=== Passage shown ===
* Begin *

The company has also been continuously engaging with farmers to produce early variety of cane, which has more sucrose content and hence, fetches higher sugar recovery rates. Increasing use of early variety of cane has helped recovery rates rise to 11% and beyond since fiscal 2019, vis-a-vis 9.5- 10% recorded over fiscals 2013 to 2015. High recovery rates can lower the cost of production considerably, making BCML's credit profile less susceptible to increase in cane prices or fall in sugar prices. Moreover, sugarcane yield per acre is also higher for early variety of cane, which will boost capacity utilisation of BCML and support performance in distillery and cogeneration businesses as well.

 

The overall operating profitability has been supported by the distillery segment, the share of which has seen grown substantially to 50% in fiscal 2021, from 14% in fiscal 2017, and is projected to reach 60-70% by fiscal 2023. Profitability is aided by the annual hike in ethanol pricing announced by the GoI over the last few years. Also, within distillery segment, the contribution from the higher margin B-Heavy route has been increasing. Share of the distillery segment in overall profitability has increased from 50%, and sustenance over 70% levels is a key rating driver.

 

Further, the company is able to derive benefits of economies of scale at each of its facilities, which is reflected in the lower than industry cost of production.


CRISIL Ratings believes that BCML's operating performance will continue to be supported by its superior efficiencies and fully integrated nature of operations.


Strong financial risk profile: 

Financial risk profile is characterized by low term debt and adequate debt protection metrics and liquidity. Absence of any significant debt-funded capex since fiscal 2008, and continuous debt repayment has helped reduce the long-term debt (outstanding at Rs 424 crore as on March 31, 2021). These term loans comprise soft loans under the state and central government schemes carrying a subsidized interest rate of 4-5%.

 

Over fiscals 2022 and 2023, BCML is expected to undertake capex of about Rs 1,000 crore, funded via a mix of debt and internal accrual. The company is expected to raise debt of Rs 500 crore in fiscal 2023. Despite this, overall debt metrics will remain strong, supported by healthy operating performance and significantly low-cost loans. Interest coverage and net cash accrual to debt ratio were healthy at 19.4 times and 0.44 time, respectively, for fiscal 2021, and are expected at over 18 times and around 0.60 time, respectively, for fiscal 2022. The TOL/ANW ratio, which was at 0.82 time as on March 31, 2021, should sustain at 0.6-0.7 time over the medium term. CRISIL believes that BCML's leverage levels will continue to be characterised by controlled debt. Any growth plans resulting in a sizeable long term debt will remain a key rating sensitivity factor.

* End *

=== Data block ===
* Begin *

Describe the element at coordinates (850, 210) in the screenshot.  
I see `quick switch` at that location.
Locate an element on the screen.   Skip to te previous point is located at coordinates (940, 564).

* End *

=== Task instructions ===
a) Answer these from the BCML rating text:
(i) What sugar recovery rates were recorded over fiscals 2013 to 2015?
(ii) What was the distillery segment's share in fiscal 2017?
(iii) How much long-term debt was outstanding as on March 31, 2021?
b) Reproduce everything in the BCML rating text from "Further, the company" down to "rate of 4-5%.".

=== Answers per task ===
a)
(i) 9.5-10%
(ii) 14%
(iii) Rs 424 crore

b)
Further, the company is able to derive benefits of economies of scale at each of its facilities, which is reflected in the lower than industry cost of production.


CRISIL Ratings believes that BCML's operating performance will continue to be supported by its superior efficiencies and fully integrated nature of operations.


Strong financial risk profile: 

Financial risk profile is characterized by low term debt and adequate debt protection metrics and liquidity. Absence of any significant debt-funded capex since fiscal 2008, and continuous debt repayment has helped reduce the long-term debt (outstanding at Rs 424 crore as on March 31, 2021). These term loans comprise soft loans under the state and central government schemes carrying a subsidized interest rate of 4-5%.